The mourning doves have arrived. Finally. I like to think that these are my feathered friends from the house in the roses, who have been following me in our journey to whatever places life has taken us. I hadn’t seen them around here yet, but this morning while I was out in the garage I heard the familiar calling, which introduces the breaking of days; their cooing—songs and praises of the early morning; and I knew they were calling me; making me know that they’d finally arrived.
How marvelous these creatures are. They make me happy. They make mornings happier and brighter and even rainy or cloudy days get their doze of bliss under their spell. They are always the pull which, on cold rainy days makes you long for your favorite couch by the window, and cozy up with downy blankets and fluffy pillows and your favorite garden books and magazines.
I am happy and complete and feel wonderfully foolish and jittery all inside me. I am blessed. Daylight doesn’t stretch enough to contain this joy. Days seem to fly by way too fast; faster than my senses can accommodate to my surroundings and be able to grasp life as it goes by, minute by minute, moments by moments. And when nightfall enfolds our little white cottage, it seems to me that shadows are laughing at me, and that night has come in haste to my little world just to shatter this joy and part me from capturing the little moments of summer-like days, so that I won’t have time to memorize them, and treasure them in my heart. Do you feel this way when you’re happy?
I noticed that one of the teal cupboards needed some retouching. So I headed to Home Depot and had the nice young man at the paint department mixed up a color sample using the original formula I gave him… Unfortunately, things don’t always turn out to be the way you want them to… and neither the paint. It was a slightly different color, and boy what a mess that created. I had to repaint the whole cabinet again… and again… finally, I added the right amount of white paint to the green and got a pretty good match… I was exhausted. But happy.
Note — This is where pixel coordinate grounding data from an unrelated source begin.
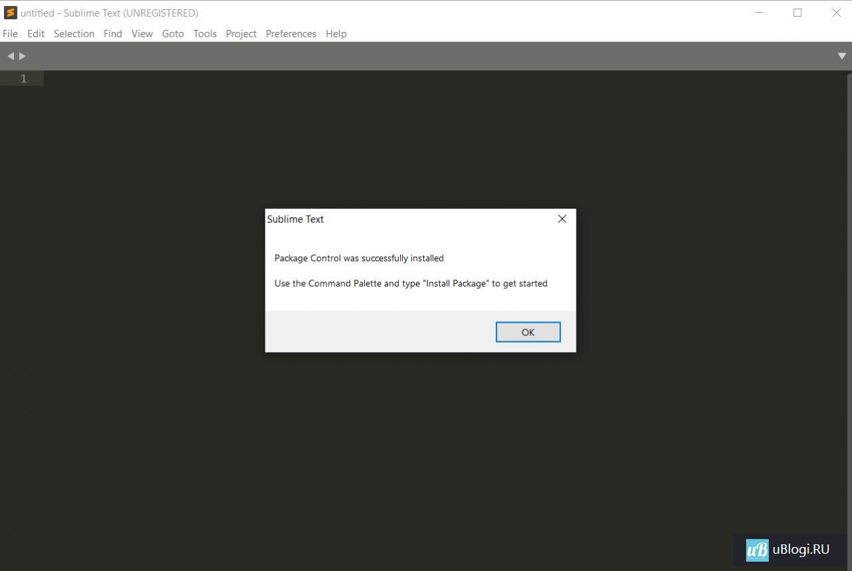Minimize the Sublime Text window

tap(758, 13)
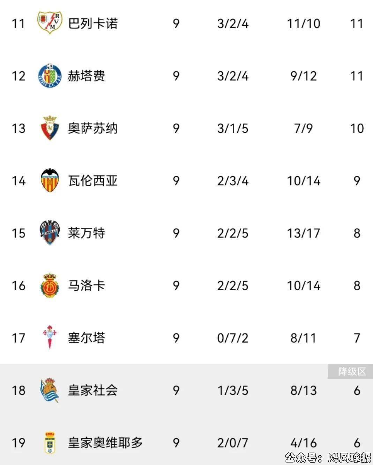Click the 降级区 relegation zone label
The height and width of the screenshot is (465, 373).
click(x=351, y=371)
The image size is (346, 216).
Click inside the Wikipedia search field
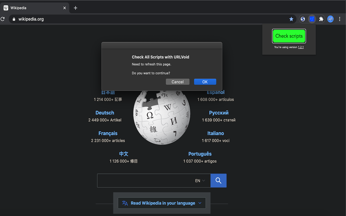click(146, 180)
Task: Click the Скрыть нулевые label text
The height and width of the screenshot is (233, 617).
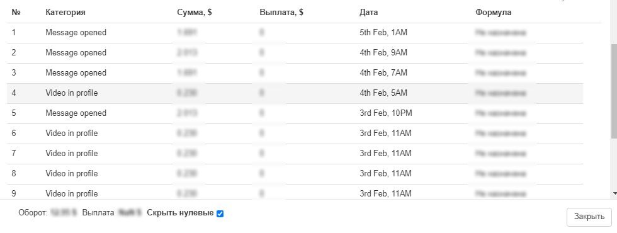Action: (180, 213)
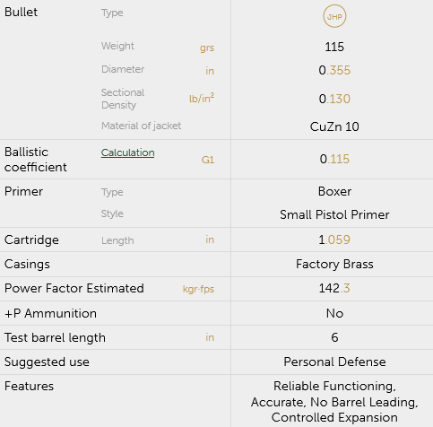This screenshot has height=427, width=433.
Task: Click the Personal Defense suggested use value
Action: (x=334, y=362)
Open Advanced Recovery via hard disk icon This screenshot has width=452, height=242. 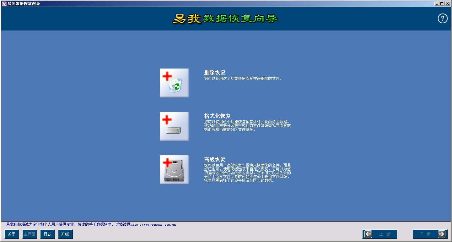(x=174, y=170)

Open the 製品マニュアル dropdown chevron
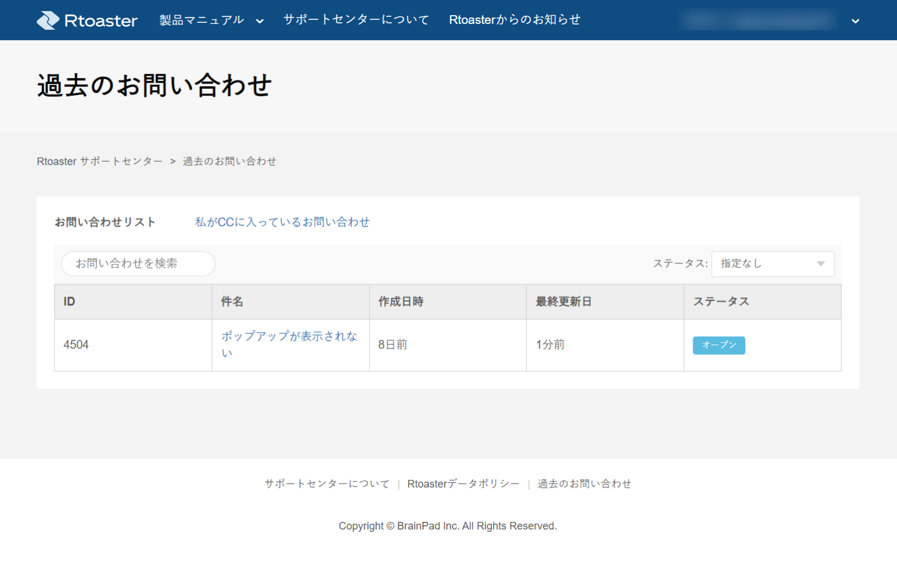point(259,20)
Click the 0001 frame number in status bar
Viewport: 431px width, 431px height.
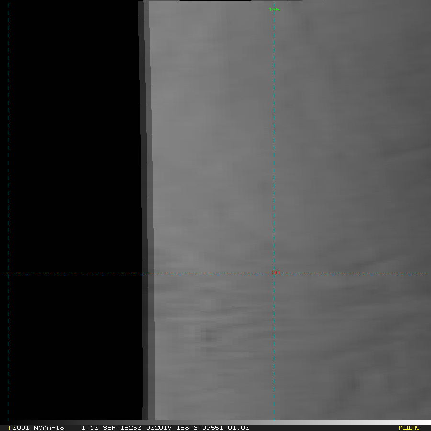[x=21, y=428]
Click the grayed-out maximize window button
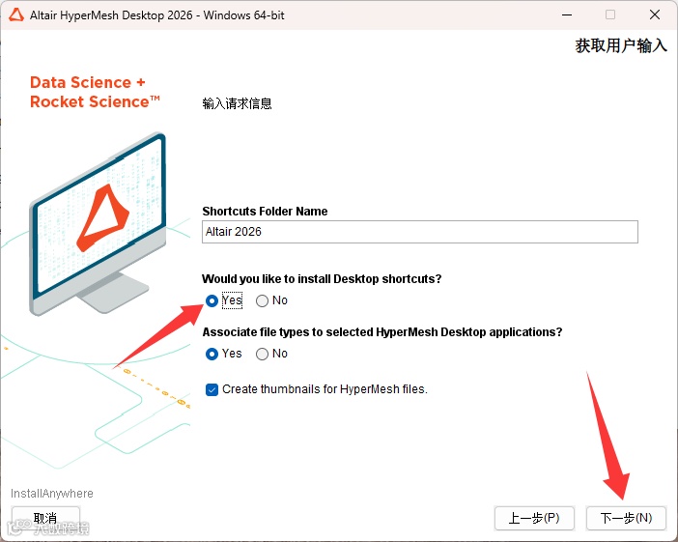 tap(610, 14)
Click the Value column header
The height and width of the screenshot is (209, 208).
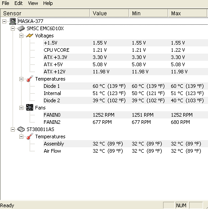(109, 14)
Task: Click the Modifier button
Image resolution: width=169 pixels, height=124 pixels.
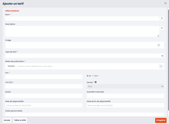Action: coord(11,66)
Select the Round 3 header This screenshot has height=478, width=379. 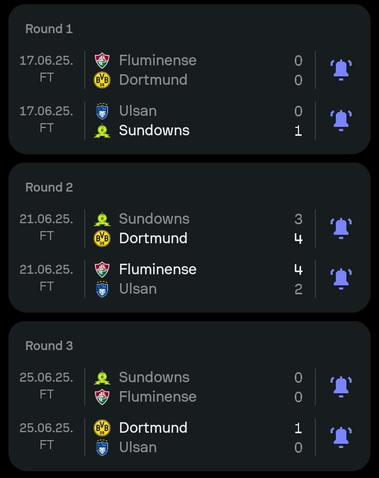coord(49,346)
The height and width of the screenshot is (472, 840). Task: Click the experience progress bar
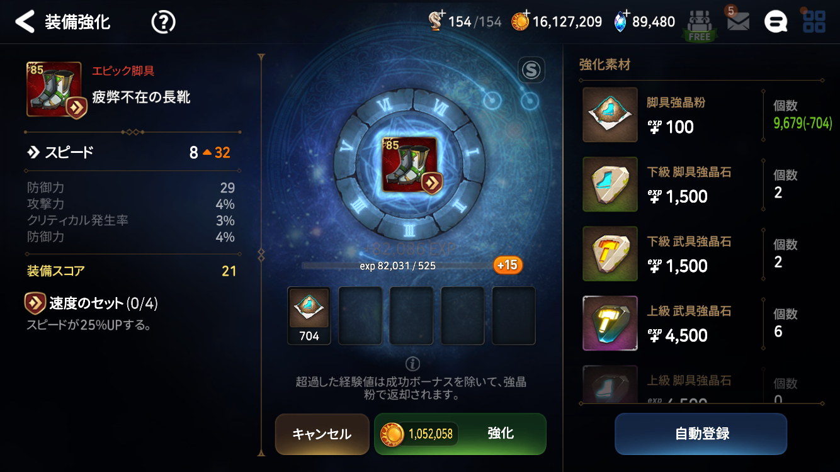pyautogui.click(x=397, y=266)
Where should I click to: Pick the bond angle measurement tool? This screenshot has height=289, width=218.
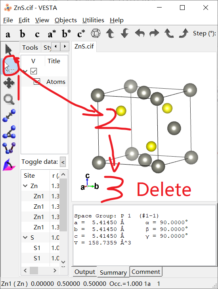tap(9, 132)
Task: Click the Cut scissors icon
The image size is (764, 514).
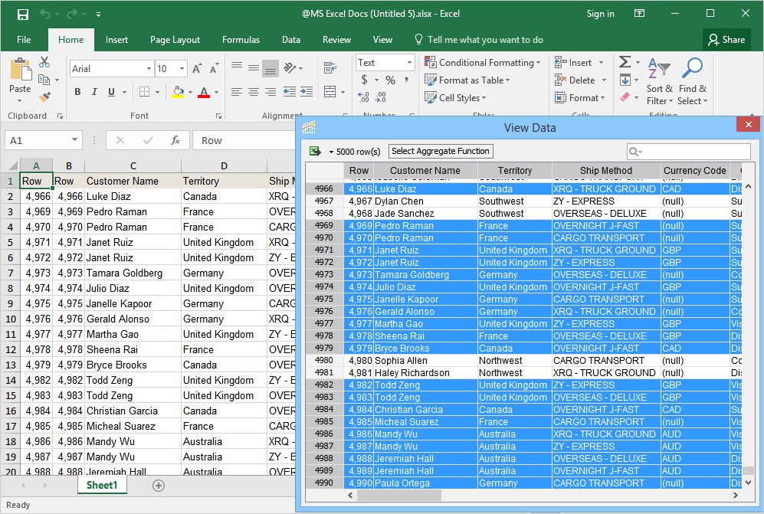Action: tap(44, 62)
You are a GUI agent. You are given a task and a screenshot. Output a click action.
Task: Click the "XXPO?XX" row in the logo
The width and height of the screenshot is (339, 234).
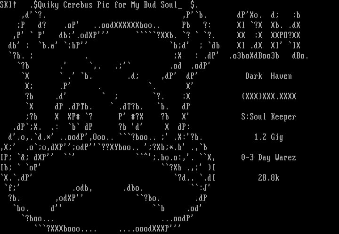pyautogui.click(x=285, y=35)
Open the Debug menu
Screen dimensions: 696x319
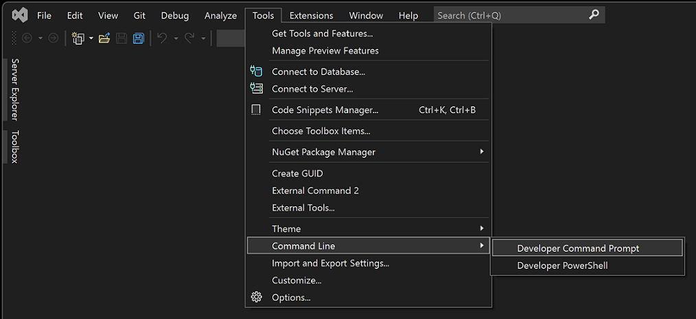[175, 16]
The backsplash is now done. Armando, the guy I hired to do the job, came by right after he was done for the day at his regular job, wherever he works. It was around 6:30pm when he came and he worked on the grout and sealant till about 10:30pm. I felt terribly bad for him having to work so hard at his regular job and then staying until so late to make my kitchen look pretty. In times like this I wish I could open up my hands and let grace flow freely onto others… convey silent blessings… real blessings that would fill specific needs… blessings to those who are always there to help, to the ones who go the extra mile for someone they hardly know, for the good ones, for the poor, for the meek of heart. I wonder if Jesus felt this way when He walked on this earth? I’m sure. The difference is that He could. And did. His big heart was ready to burst with pity for the sorrow upon which his eyes were gazing. And He was moved with compassion and always did something to make people feel better… That’s amazing grace.
I am over joyful at how my kitchen had turned out… it looks and feels like a total new kitchen, a new house! I’m still waiting for the cabinet doors to arrive, but that’s it. Pretty much done for now.